Some experts in the two-state region believe the U.K. variant will become the most dominant in Georgia and South Carolina.
Among them is Georgia Coastal Health District Director Dr. Lawton Davis.
“Viruses always change,” Davis said. “That’s the reason we have to get a flu shot every year, is because the flu viruses change.”
Davis said it isn’t surprising that the coronavirus has changed. But he said what is unusual is that it has gotten stronger. Viruses typically get weaker with time. But he said these new variants are much more contagious and may even be more deadly.
There are more than 1,500 cases of the U.K. strain nationwide; 79 of them in Georgia, and only one is in South Carolina.

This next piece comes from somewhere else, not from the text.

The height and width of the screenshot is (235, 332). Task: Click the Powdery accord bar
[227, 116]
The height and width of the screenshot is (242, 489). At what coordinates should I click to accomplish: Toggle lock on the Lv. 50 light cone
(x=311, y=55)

Georgia Coastal Health District Director Dr. Lawton Davis says in just a matter of months, a coronavirus variant from the United Kingdom – also known as B.1.1.7 – could become the dominant strain in Georgia and South Carolina.
“We know it’s in Lowcountry South Carolina. We know it’s in Georgia,” Dr. Davis said. “You may as well assume that it’s here, and it’s spreading.”
While new variants may be spreading, Dr. Davis says the current vaccines are still effective against them. He says they were developed in a way that should still allow them to defend against different versions of the virus.
“Meaning, if the spike protein or the virus changes enough,” Dr. Davis said, “you don’t have to go back to square one.”
Davis said the COVID vaccine could end up being much like the flu. That means we could be getting a COVID vaccine every six months to a year, for years to come.
“You just need to assume that it’s here, and it’s probably here to stay,” he said.
Experts including Fauci and Centers for Disease Control and Prevention Director Dr. Rochelle Walensky say the downward trend in coronavirus cases could reverse if new variants take hold.
The problem, as experts see it, is that the U.S. has been slow to ramp up a rigorous genetic surveillance system for tracking the variants’ spread and measuring how much of a foothold they have gained here.
“The fact of the matter is we’re kind of in the dark,” said Dr. Diane Griffin, who studies infectious diseases at Johns Hopkins University. She said the variants are “probably widespread even if we don’t know it.”